TV SPIELFILM: Wie schwer wiegt der Eklat für Ihren Sport, der in Deutschland schwer um Aufmerksamkeit ringen muss?

MATTHIAS STACH Nach diesem sensationellen Samstag mit der vorzeitigen Entscheidung waren alle höchst euphorisiert. Mit der Wucht der Publikumsreaktion hat beim DTB keiner gerechnet. Das Bittere war dann diese Diskrepanz zwischen der Euphorie der ersten beiden Tage, Motto: Tennis lebt wieder in Deutschland, und dem, was am Sonntag passiert ist. Dass eigentlich keiner mehr über den sportlichen Erfolg geredet hat. Eine Katastrophe für den Tennissport in Deutschland.

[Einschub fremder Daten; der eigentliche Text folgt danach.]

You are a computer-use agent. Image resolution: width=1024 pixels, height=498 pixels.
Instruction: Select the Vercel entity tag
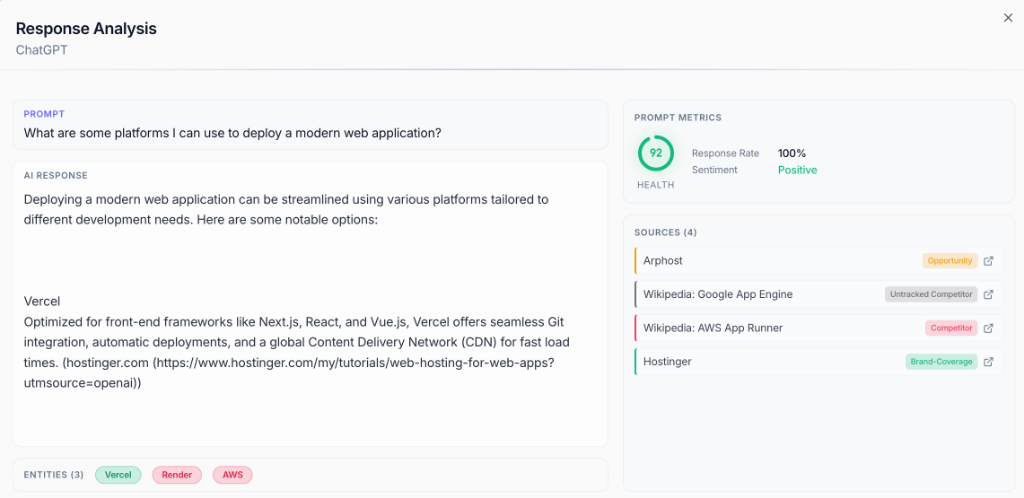point(118,475)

TV SPIELFILM: Spieler oder Teamchef Carsten Arriens: Wem hat die Absage des dritten Einzels mehr geschadet?

MATTHIAS STACH Arriens hat sicher Fehler gemacht. Wie alle. Für mich hat sich die Kritik aber viel zu sehr auf ihn konzentriert. Denn er macht wirklich einen guten Job.

TV SPIELFILM: Nach dem Skandal war viel von "personellen Konsequenzen" die Rede. Was halten Sie davon?

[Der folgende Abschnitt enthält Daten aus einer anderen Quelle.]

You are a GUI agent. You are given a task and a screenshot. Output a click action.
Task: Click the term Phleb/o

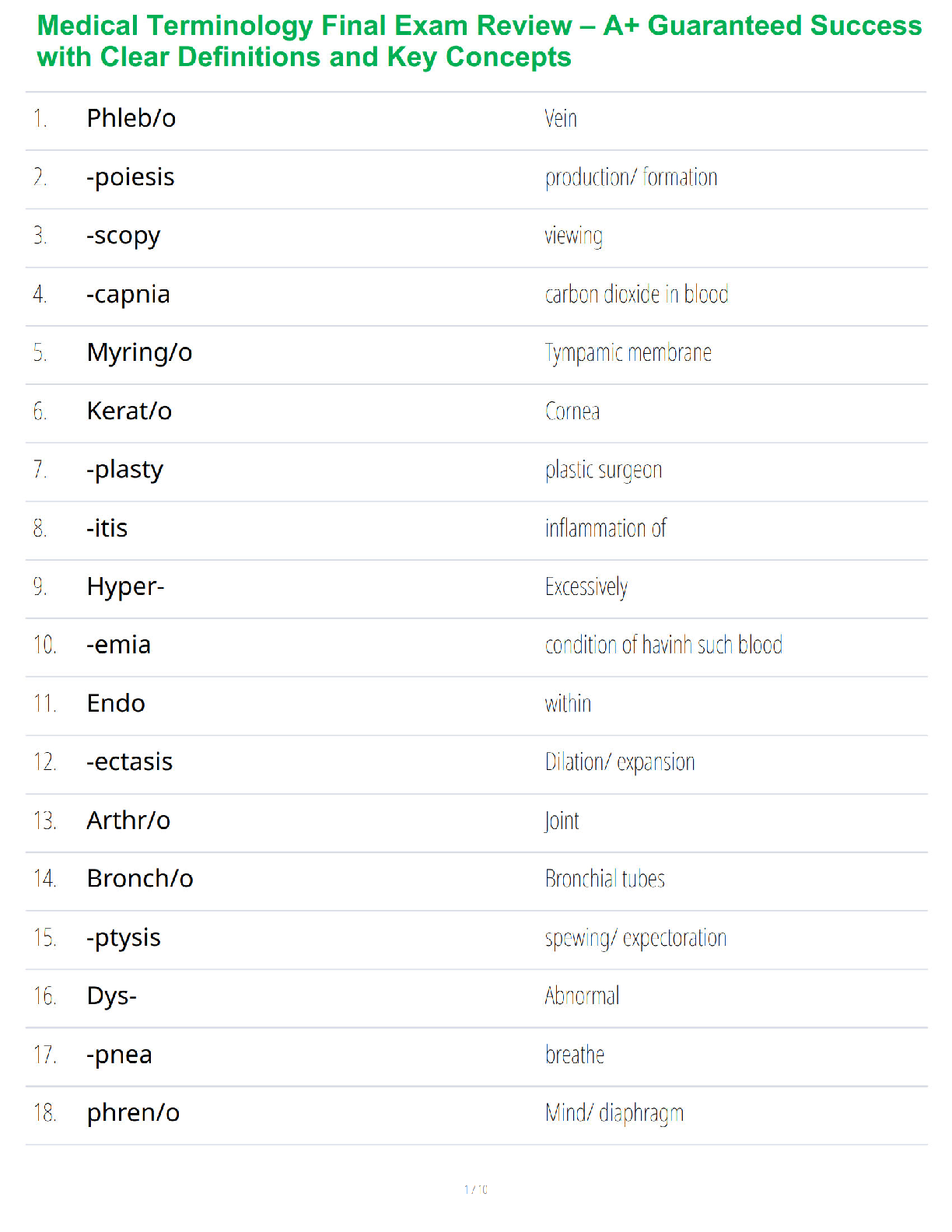point(131,118)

MATTHIAS STACH Nichts, zumindest was die Position des Teamchefs anbelangt. Als neutraler Beobachter, der schon etwas länger dabei ist, hätte ich eher gedacht, dass es mal eine Konfrontation mit den Spielern und ihrem Umfeld geben müsste. Schon um die eigene Position zu stärken, dürfte der DTB das Thema Schwarzweiß-Vereinbarungen forcieren: Entweder, du spielst unter folgenden Bedingungen für die Mannschaft oder wir können dich nicht berücksichtigen.

TV SPIELFILM: Sie haben Ende der 80er-Jahre mitten im Graf-Becker-Tennis-Boom als Tennisreporter angefangen. Wie sehr schmerzt es Sie, dass Tennis in Deutschland zur TV-Randsportart geworden ist?

MATTHIAS STACH Das schmerzt natürlich. Aber wenn ich in die Clubs gehe, merke ich ja, dass dieser Sport immer noch einer der wirklichen Breitensportarten in Deutschland ist. Und es kann sich wieder einiges entwickeln.

TV SPIELFILM: Boris Becker ist 2014 als Coach von Novak Djokovic auf die große Tennisbühne zurückgekehrt. Ihr erstes Zwischenfazit?

MATTHIAS STACH Das ist ein langfristiges Projekt. Becker soll ja nicht unbedingt tennistechnische Elemente im Spiel von Djokovic verbessern, sondern sich um das Mentale kümmern. Eine seriöse Einschätzung ist vielleicht nach dem Turnier in Wimbledon möglich - da könnte Djokovic theoretisch ja am meisten von Becker profitieren.